L'esito degli incontri di Hong Kong dipende in modo determinante dalla disponibilità e dall'impegno di tutti i paesi a mettere le esigenze dello sviluppo prima dei propri interessi economici e politici nazionali. Non possiamo permetterci di lasciar scivolare - ancora una volta - questa opportunità fra le dita".

Si è arrivati a un punto decisivo nella lotta contro la povertà globale. Nel settembre del 2000, 189 Capi di Stato e di Governo si riunirono alle Nazioni Unite e stabilirono alcuni obiettivi di ampio respiro per eliminare la povertà e migliorare in modo sostanziale le esistenze dei piu' poveri del pianeta entro il 2015. Adesso sono passati cinque anni e i progressi sono stati fin qui lenti e sporadici. Se vogliamo raggiungere gli obiettivi previsti non possiamo permetterci di rinviare ancora i cambiamenti politici necessari. E il nodo sostanziale è la riforma del sistema globale del commercio.

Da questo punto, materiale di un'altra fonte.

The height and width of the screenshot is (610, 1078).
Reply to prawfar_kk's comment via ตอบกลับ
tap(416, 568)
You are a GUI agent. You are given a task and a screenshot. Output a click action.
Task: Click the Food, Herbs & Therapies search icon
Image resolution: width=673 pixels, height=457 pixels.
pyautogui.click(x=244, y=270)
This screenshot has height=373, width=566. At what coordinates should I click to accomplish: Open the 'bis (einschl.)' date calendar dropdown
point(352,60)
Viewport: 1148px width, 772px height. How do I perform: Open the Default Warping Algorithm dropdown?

La posta in gioco è così alta perchè un'efficace riforma delle politiche commerciali potrebbe contribuire direttamente alla lotta contro la povertà globale. Ogni paese, tranne i più poveri e vulnerabili, deve fare la sua parte per agevolare il commercio in agricoltura, beni industriali e servizi. In particolar modo l'apertura dei mercati dei paesi ricchi all'agricoltura è fondamentale, mentre è proprio in questo settore che i negoziati sono in stallo, mettendo a rischio l'intero processo negoziale.

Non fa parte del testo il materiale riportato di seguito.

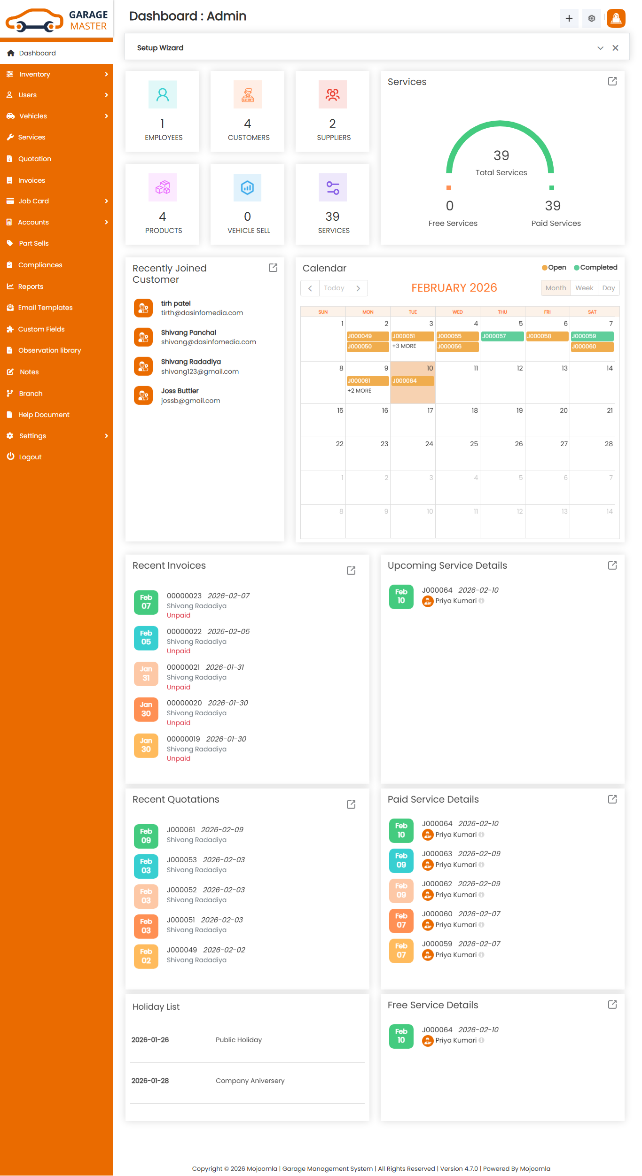Click the admin profile avatar icon
The height and width of the screenshot is (1176, 642).
pos(616,18)
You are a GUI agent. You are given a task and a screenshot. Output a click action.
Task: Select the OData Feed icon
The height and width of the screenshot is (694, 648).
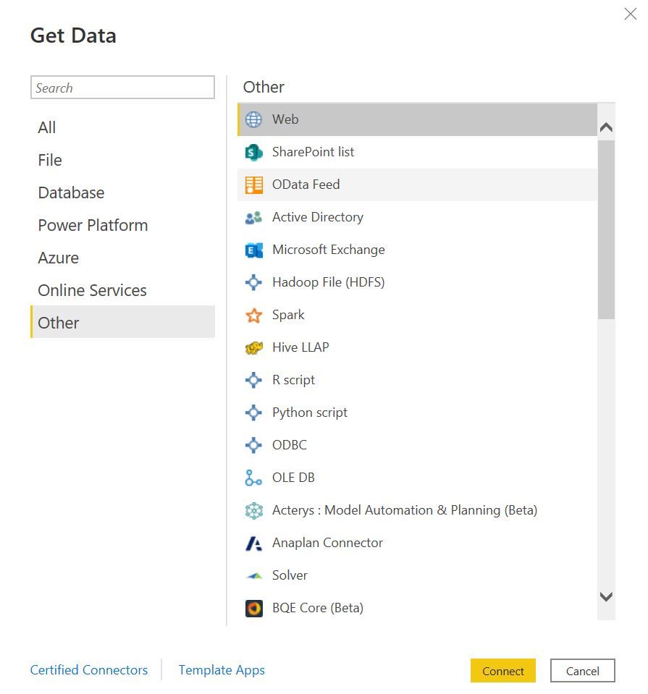point(253,185)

Ovviamente i negoziati non sono solo sull'agricoltura. Tuttavia l'agricoltura è il settore dove le distorsioni sul commercio sono peggiori e dove i benefici di una riforma per lo sviluppo sarebbero maggiori. Due terzi dei poveri del mondo vivono in aree rurali e dipendono per la propria sopravvivenza dall'agricoltura. Per questa ragione un accordo è necessario. Per eliminare i sussidi dei paesi ricchi alle esportazioni che minano i mercati dei paesi in via di sviluppo. Per ridurre i sostegni agli agricoltori dei paesi ricchi, in modo che essi non producano quantità eccessive di prodotti che vengono poi smaltiti e scaricati sui mercati dei paesi più poveri a prezzi più bassi, distruggendo l'economia locale. E per migliorare l'accesso ai mercati dei paesi ricchi, che adesso sono protetti da elevatissime barriere doganali.

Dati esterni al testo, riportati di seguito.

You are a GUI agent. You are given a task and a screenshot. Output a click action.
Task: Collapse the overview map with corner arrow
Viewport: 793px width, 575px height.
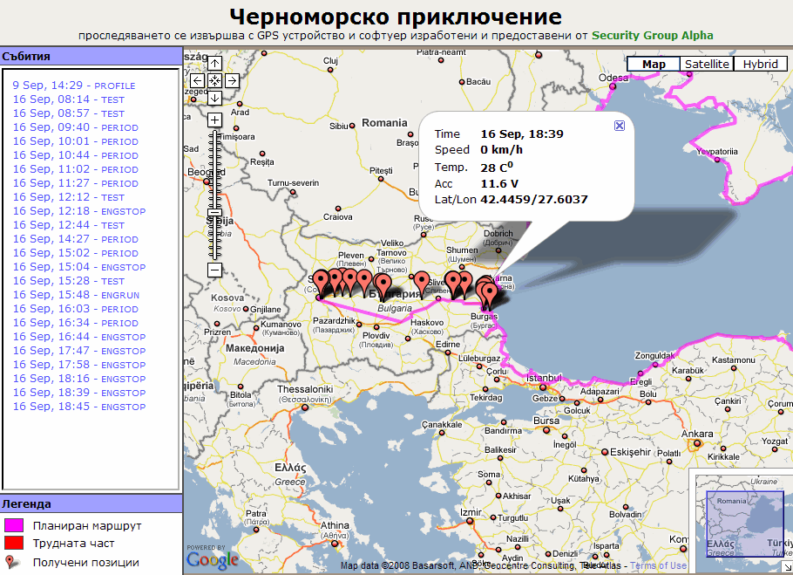tap(784, 566)
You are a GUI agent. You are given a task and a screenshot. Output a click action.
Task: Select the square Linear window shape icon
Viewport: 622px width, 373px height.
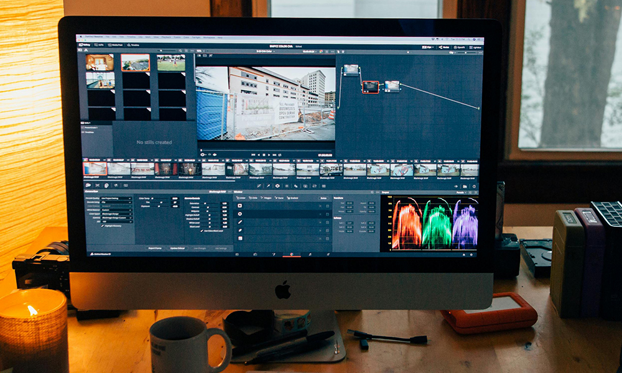point(240,206)
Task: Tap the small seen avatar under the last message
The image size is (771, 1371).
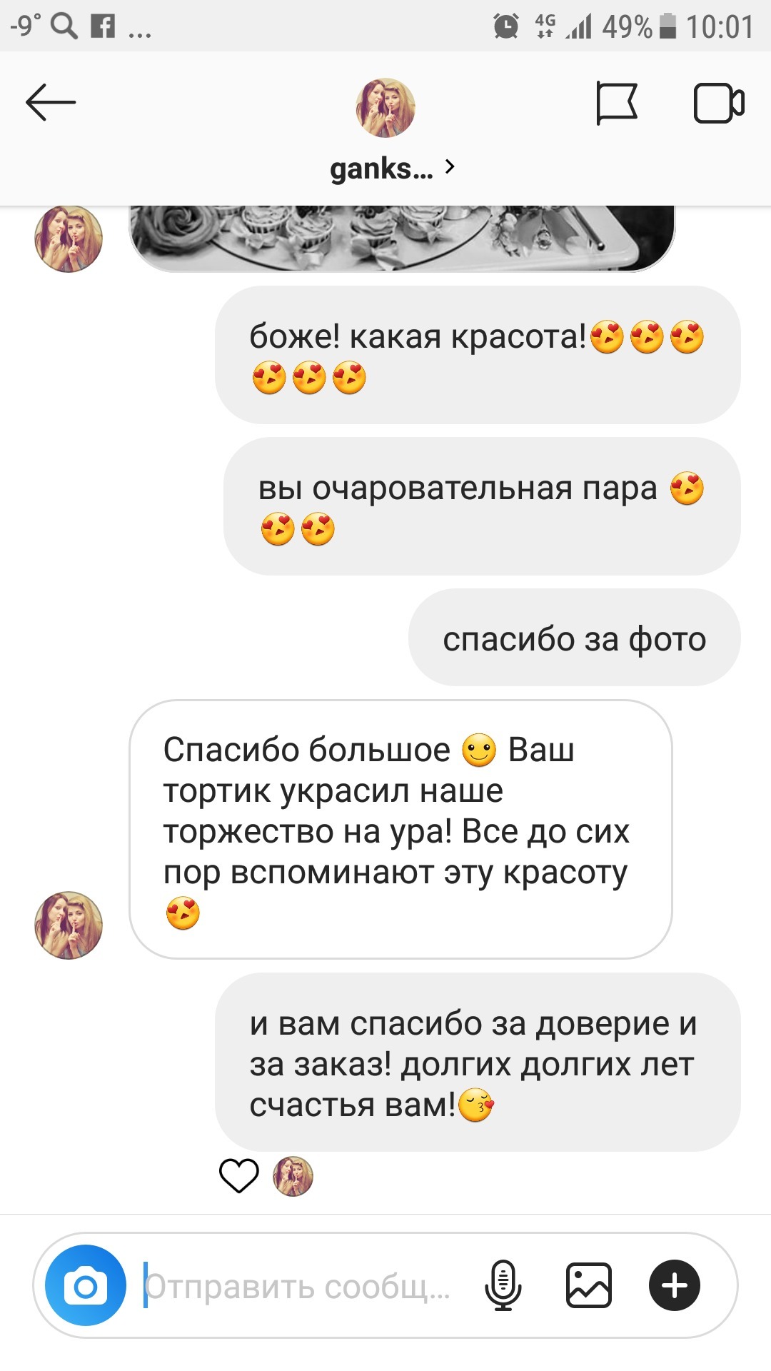Action: (293, 1176)
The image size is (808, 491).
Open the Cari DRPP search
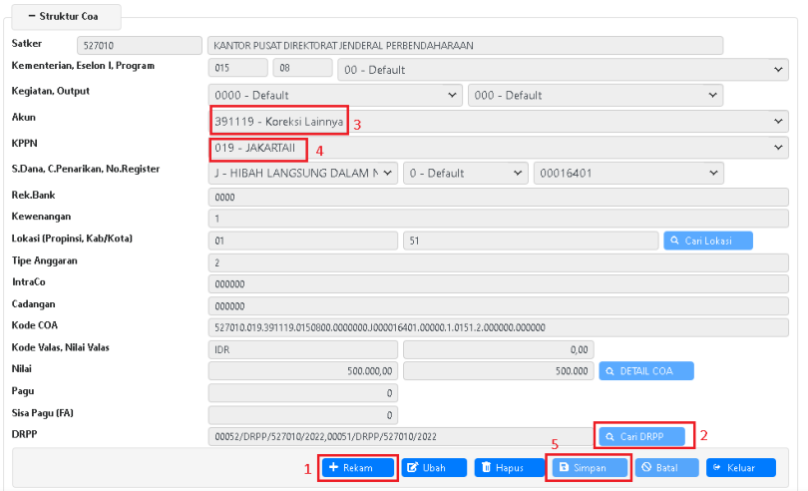point(642,436)
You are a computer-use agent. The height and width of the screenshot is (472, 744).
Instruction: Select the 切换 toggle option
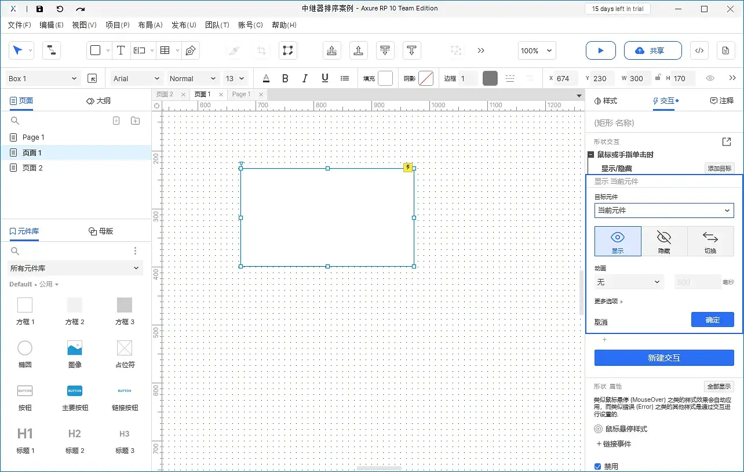click(x=710, y=241)
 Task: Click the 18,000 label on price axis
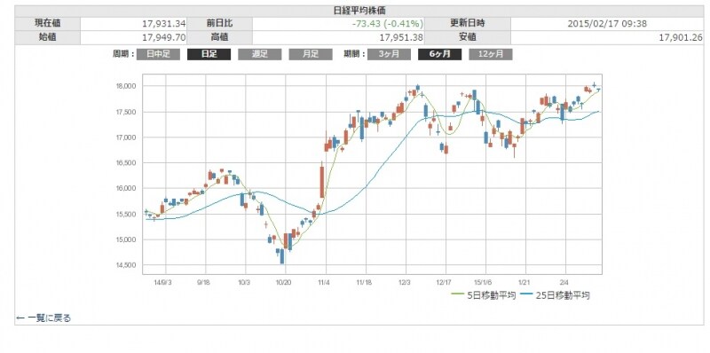129,86
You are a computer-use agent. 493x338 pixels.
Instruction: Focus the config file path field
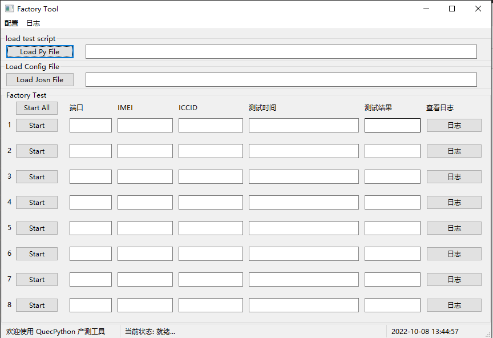coord(281,80)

Ridurre queste barriere così alte sui prodotti agricoli produrrebbe il massimo beneficio, mentre molti dei paesi ricchi dell'Unione Europea continuano ad avere livelli di protezione altissimi. L'Europa ha proposto una riduzione delle proprie tariffe ad "appena" il 100% e vuole escludere l'8% dei prodotti agricoli dalla possibilità di qualunque taglio, con la motivazione che si tratta di "beni sensibili". Questo è davvero troppo: la Banca Mondiale stima infatti che tener fuori appena il 2% dei prodotti spazzerebbe via i tre quarti dei potenziali benefici del "Doha round" sul commercio.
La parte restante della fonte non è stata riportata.